What is expected: Using the entries below, write out the line with "The width and height of the screenshot is (1882, 913).", the line with "Task: Click the AVOIDABLE", and every line in between, exactly as each is written.

Material provided:
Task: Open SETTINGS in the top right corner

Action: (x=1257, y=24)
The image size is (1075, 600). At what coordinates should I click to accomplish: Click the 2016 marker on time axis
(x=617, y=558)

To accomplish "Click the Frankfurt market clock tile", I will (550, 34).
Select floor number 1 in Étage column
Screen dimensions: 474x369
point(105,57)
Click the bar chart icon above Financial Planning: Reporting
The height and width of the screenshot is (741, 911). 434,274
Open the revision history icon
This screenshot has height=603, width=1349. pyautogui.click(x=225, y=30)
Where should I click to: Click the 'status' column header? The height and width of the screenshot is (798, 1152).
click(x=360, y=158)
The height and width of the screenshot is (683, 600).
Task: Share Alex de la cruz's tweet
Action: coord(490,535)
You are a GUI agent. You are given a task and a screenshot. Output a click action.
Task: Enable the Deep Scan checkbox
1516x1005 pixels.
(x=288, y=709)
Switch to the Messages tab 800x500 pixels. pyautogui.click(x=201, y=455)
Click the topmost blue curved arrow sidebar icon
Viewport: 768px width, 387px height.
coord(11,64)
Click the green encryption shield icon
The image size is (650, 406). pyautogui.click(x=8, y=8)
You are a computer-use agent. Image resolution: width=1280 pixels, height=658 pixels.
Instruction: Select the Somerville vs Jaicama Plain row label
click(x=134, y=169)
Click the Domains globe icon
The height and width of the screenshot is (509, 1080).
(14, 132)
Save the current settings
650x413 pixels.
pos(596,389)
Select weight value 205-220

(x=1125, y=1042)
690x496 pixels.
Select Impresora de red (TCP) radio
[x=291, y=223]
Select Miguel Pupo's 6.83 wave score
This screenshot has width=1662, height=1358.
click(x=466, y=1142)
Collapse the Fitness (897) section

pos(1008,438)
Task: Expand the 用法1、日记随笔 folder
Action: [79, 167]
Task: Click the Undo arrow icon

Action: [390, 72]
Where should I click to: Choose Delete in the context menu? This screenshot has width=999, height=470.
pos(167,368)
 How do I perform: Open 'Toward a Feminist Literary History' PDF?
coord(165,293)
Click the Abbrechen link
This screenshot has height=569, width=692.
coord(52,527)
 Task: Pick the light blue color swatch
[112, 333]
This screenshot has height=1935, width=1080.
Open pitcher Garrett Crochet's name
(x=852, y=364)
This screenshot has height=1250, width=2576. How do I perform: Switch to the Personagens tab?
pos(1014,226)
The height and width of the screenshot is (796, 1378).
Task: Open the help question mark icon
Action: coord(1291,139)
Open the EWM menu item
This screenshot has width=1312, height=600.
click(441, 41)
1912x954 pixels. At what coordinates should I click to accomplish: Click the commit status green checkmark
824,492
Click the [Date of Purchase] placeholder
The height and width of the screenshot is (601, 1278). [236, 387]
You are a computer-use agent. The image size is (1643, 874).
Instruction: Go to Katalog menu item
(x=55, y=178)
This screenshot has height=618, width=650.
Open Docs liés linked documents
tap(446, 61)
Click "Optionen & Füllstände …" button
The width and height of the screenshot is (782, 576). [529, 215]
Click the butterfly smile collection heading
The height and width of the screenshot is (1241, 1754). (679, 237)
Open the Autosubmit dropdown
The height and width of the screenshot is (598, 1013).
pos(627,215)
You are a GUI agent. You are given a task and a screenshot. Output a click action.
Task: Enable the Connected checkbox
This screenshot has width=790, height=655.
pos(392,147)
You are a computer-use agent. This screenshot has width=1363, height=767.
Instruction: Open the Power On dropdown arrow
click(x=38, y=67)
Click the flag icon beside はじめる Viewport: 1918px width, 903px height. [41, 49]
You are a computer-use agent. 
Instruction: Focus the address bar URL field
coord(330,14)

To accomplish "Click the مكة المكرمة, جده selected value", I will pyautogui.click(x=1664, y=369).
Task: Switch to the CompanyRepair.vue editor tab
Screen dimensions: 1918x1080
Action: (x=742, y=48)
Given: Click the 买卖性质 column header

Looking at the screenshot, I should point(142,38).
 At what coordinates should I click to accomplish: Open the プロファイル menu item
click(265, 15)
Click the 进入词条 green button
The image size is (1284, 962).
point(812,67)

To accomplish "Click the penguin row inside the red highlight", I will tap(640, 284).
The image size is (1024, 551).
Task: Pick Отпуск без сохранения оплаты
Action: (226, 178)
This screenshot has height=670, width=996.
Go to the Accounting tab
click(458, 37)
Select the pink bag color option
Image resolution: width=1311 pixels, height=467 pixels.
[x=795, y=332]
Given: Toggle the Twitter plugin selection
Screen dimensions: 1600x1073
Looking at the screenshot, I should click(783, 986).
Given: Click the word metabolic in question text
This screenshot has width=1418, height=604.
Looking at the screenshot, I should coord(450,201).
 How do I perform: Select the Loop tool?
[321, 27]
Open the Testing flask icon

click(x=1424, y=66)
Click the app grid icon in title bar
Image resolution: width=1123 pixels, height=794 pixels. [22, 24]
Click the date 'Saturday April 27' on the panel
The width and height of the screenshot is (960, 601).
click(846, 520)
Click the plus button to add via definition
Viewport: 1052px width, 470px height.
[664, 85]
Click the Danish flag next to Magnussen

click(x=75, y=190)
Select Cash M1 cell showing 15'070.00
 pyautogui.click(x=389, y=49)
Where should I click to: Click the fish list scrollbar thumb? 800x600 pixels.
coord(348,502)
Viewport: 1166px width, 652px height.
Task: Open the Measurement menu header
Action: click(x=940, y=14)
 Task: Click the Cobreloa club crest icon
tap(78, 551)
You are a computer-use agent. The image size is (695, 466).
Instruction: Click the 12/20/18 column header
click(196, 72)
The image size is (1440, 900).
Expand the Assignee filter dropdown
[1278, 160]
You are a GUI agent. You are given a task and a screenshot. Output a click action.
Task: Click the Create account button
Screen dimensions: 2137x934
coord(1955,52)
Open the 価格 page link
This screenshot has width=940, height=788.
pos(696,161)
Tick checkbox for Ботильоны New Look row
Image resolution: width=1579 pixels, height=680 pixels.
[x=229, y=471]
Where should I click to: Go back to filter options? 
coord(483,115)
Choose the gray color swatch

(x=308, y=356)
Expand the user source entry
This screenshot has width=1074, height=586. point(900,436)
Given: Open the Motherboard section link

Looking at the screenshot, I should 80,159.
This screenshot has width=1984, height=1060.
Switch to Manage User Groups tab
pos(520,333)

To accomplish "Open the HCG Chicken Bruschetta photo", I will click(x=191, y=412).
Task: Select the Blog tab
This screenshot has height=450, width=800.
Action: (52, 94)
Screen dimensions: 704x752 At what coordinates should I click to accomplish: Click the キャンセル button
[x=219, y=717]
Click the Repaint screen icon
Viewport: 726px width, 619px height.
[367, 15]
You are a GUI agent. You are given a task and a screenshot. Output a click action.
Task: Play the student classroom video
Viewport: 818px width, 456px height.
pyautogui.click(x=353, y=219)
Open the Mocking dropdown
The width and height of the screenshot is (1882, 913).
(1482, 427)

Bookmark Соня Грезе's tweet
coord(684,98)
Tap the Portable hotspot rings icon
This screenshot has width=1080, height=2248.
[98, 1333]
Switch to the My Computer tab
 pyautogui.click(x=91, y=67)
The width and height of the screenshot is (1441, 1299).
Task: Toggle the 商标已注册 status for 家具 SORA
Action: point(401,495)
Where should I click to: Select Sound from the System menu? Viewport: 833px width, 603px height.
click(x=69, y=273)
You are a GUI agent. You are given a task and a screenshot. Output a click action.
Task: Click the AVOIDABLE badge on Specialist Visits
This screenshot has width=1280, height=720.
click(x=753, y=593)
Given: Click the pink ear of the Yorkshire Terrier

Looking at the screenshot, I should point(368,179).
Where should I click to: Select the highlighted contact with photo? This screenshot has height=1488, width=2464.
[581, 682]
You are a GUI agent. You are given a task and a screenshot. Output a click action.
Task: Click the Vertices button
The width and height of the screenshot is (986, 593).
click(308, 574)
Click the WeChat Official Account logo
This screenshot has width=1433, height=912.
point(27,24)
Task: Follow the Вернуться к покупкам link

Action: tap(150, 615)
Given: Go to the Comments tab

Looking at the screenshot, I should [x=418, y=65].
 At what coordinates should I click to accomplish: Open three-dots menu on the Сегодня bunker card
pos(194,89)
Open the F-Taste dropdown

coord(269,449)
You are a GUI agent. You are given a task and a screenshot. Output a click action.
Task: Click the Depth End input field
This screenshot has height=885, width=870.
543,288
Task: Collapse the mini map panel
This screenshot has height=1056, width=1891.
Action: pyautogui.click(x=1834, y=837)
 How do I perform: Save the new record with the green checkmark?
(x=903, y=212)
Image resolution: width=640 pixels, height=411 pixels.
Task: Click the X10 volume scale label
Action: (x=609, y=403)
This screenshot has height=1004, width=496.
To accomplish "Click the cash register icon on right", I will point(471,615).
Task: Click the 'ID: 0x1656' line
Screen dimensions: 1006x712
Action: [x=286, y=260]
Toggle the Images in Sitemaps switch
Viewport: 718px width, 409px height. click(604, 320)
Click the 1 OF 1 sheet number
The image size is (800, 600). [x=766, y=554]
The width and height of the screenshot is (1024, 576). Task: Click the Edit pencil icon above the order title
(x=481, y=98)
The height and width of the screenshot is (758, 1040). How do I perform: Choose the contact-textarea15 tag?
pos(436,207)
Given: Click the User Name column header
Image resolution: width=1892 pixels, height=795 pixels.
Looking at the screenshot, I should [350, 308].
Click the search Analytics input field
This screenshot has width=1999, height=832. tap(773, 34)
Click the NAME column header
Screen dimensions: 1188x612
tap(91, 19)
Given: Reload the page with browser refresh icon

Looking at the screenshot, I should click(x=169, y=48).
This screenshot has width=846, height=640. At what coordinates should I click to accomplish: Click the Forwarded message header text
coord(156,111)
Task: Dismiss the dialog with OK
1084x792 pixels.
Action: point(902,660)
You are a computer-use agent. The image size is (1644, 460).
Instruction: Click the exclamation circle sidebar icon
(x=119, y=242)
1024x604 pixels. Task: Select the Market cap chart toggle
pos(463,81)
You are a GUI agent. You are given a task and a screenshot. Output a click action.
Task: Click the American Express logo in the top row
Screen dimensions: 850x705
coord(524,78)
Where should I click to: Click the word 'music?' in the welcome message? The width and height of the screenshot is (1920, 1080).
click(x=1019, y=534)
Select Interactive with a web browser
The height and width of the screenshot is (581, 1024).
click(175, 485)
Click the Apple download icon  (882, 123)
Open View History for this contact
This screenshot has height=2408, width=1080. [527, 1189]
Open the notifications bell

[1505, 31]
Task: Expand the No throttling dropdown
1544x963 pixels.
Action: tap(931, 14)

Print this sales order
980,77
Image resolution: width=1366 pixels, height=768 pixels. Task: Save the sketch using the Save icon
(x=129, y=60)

Your response:
The width and height of the screenshot is (1882, 913).
(1482, 427)

Bookmark Соня Грезе's tweet
coord(684,98)
Tap the Portable hotspot rings icon
This screenshot has width=1080, height=2248.
[98, 1333]
Switch to the My Computer tab
 pyautogui.click(x=91, y=67)
The width and height of the screenshot is (1441, 1299).
Task: Toggle the 商标已注册 status for 家具 SORA
Action: point(401,495)
Where should I click to: Select Sound from the System menu? Viewport: 833px width, 603px height.
click(x=69, y=273)
You are a GUI agent. You are given a task and a screenshot. Output a click action.
Task: Click the AVOIDABLE badge on Specialist Visits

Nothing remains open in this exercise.